● Work task
A single number is the whole answer: how many lines in this listing contain "menu".

Available data Start Marker

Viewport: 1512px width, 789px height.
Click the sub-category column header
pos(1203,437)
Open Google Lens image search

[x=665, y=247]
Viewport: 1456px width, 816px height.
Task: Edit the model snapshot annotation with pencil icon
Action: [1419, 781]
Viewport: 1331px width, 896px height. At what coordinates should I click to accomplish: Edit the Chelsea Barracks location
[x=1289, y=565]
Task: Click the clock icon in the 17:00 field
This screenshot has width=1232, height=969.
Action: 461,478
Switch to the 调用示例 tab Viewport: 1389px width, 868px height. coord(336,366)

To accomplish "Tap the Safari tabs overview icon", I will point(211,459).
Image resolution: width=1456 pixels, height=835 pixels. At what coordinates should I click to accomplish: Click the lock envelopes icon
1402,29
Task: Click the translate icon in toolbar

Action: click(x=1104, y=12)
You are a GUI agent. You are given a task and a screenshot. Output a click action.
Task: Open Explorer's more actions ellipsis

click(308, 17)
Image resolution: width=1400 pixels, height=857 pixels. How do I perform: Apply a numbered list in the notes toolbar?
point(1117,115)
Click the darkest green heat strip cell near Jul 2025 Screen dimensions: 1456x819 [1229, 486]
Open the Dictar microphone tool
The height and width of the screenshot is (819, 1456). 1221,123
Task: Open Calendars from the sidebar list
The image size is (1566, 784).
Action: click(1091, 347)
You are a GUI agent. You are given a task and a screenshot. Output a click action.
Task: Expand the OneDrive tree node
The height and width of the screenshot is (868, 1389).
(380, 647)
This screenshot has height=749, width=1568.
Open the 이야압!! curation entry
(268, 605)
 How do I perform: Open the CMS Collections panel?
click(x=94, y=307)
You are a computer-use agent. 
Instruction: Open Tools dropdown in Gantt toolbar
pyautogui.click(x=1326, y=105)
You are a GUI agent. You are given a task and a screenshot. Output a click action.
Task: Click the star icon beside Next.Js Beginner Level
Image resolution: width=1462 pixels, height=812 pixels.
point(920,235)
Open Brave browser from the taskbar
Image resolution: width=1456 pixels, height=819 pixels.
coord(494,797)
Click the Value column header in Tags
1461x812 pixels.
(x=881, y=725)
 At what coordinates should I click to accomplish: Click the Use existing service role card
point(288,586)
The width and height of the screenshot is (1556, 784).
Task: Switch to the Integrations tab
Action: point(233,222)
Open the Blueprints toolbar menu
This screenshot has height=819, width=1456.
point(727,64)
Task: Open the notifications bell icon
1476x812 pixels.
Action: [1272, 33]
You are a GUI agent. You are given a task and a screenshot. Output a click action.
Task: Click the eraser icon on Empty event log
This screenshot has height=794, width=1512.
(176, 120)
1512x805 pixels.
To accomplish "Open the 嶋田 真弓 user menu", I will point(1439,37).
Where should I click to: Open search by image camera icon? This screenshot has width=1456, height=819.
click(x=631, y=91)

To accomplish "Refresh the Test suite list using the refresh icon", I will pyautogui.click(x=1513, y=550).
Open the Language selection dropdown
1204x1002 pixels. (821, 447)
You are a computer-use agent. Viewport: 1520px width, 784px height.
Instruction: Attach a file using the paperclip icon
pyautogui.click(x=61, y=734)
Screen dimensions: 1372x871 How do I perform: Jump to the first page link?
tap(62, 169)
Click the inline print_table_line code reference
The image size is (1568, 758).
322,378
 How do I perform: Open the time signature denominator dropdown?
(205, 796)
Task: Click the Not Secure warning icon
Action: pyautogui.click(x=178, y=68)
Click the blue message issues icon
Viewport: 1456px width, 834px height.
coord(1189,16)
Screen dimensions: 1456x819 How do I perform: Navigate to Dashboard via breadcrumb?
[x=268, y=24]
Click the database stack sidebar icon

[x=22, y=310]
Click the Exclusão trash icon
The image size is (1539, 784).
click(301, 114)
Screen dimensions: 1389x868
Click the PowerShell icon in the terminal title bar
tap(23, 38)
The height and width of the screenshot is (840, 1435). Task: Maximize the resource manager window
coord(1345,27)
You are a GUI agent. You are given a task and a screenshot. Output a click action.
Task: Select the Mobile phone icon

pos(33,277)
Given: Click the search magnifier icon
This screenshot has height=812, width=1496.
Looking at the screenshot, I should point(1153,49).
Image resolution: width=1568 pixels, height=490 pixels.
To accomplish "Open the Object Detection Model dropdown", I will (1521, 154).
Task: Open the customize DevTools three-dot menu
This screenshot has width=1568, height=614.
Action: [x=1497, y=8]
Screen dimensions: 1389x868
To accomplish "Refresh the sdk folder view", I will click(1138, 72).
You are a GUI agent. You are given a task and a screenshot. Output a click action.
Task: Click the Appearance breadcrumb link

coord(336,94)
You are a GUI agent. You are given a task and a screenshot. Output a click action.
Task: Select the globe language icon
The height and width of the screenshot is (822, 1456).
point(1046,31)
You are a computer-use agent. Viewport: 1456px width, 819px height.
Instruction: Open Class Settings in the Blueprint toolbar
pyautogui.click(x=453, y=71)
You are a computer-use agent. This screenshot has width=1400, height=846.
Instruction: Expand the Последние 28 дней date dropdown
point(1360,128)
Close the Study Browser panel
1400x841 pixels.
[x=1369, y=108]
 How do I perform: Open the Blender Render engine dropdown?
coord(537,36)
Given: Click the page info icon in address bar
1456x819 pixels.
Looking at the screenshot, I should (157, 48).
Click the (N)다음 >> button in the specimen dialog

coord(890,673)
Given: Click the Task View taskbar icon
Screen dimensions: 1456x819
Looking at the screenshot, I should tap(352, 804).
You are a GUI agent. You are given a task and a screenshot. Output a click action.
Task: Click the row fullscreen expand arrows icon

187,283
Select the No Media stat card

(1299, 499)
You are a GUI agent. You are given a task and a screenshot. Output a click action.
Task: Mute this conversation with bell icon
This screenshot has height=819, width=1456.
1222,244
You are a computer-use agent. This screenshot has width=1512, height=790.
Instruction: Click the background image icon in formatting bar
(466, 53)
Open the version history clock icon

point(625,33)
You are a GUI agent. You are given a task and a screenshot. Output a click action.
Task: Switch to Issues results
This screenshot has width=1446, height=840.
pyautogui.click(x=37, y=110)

Available data End Marker

● Answer box
3